Indonesian Vice President Jusuf Kalla on Tuesday confirmed he met Prime Minister Benjamin Netanyahu on the sidelines of the UN General Assembly in New York last week, but denied the encounter with the Israeli leader was a pre-planned secret meeting.
Kalla told reporters in Jakarta on Tuesday that even though the two countries have no diplomatic ties, he discussed Mideast peace initiatives with Netanyahu because it was important to “know both sides.”
He underscored “there was no private meeting,” for the two leaders to meet, but it was hard to avoid the Israeli leader at the annual General Assembly in New York.
“There were 190 heads of state, presidents and vice presidents, prime ministers, etc there,” Kalla said according to Antara News. “You could come face to face with anyone. You could not have avoided it. [Netanyahu] was suddenly just beside me, should I have turned around?”

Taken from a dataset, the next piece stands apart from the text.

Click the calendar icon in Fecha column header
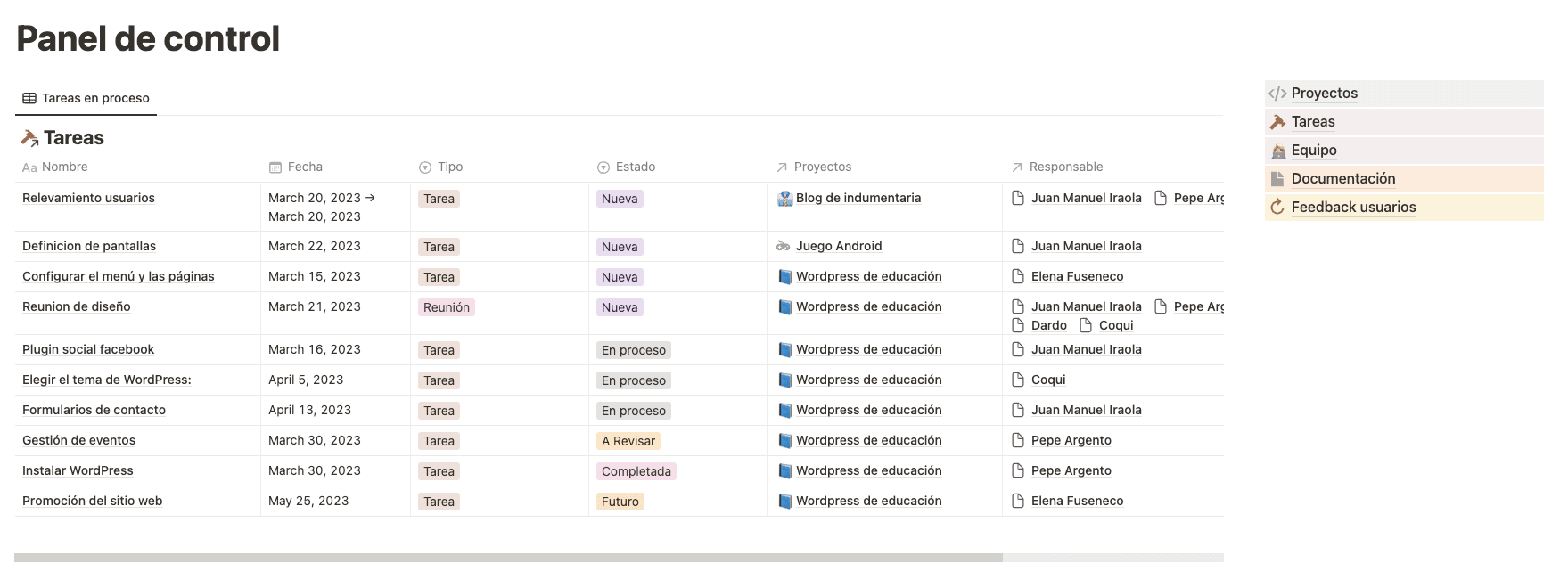Image resolution: width=1568 pixels, height=588 pixels. [x=275, y=167]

“If we want to help create peace in a country we must know both sides,” he added. “Therefore, when we met and introduced each other we talked about peace.”
While the annual confab usually features a who’s who of world leaders, handlers and others usually work to avoid awkward situations and keep rivals from bumping into each other.

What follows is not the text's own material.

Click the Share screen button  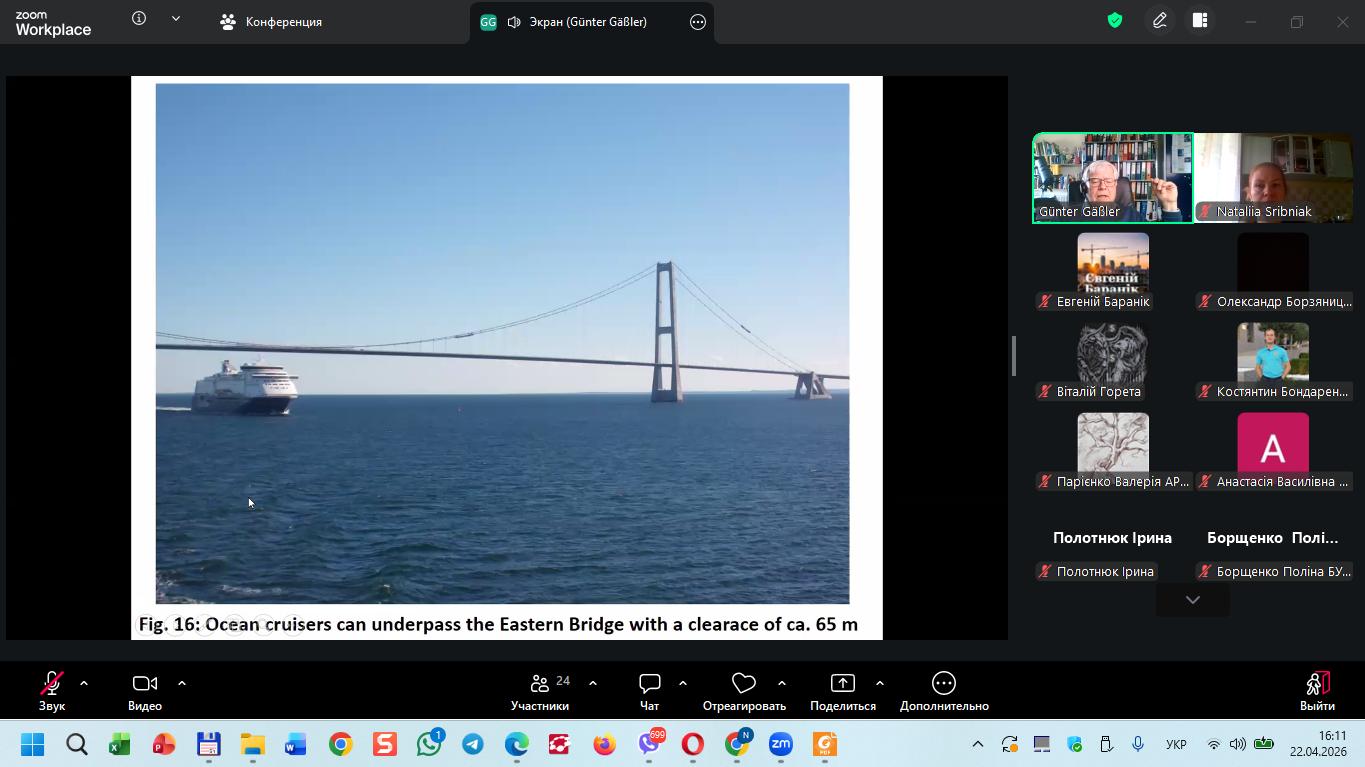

On Sunday, Army Radio reported that Netanyahu and Kalla met in secret last week during the General Assembly. According to the report, the meeting was kept under wraps in light of the strong pro-Palestinian sentiment in Indonesia.

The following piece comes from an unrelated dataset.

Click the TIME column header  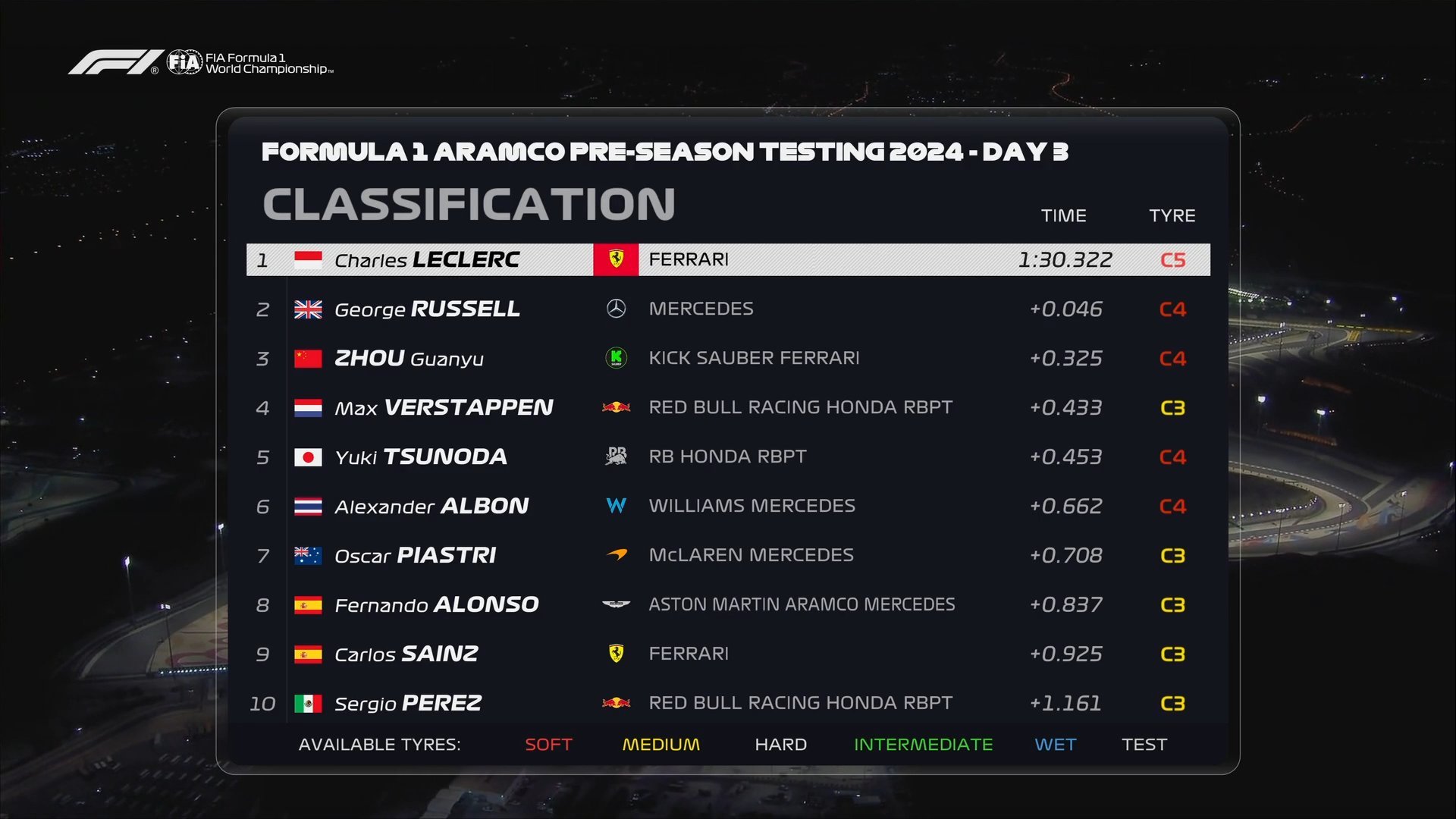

Indonesia, the world’s most populous Muslim nation, has never had formal diplomatic ties with Israel and has long been a strong supporter of Palestinian aspirations for statehood.
Israeli officials have in the past spoken of clandestine links and called for the establishment of formal ties, but have been rebuffed by the Indonesian government.
Israel has refused to say if it has offered aid to Indonesia in the wake of a deadly earthquake and tsunami that smashed into the city of Palu, killing at least 1,300 people and leaving hundreds of thousands more desperate for food, water and shelter.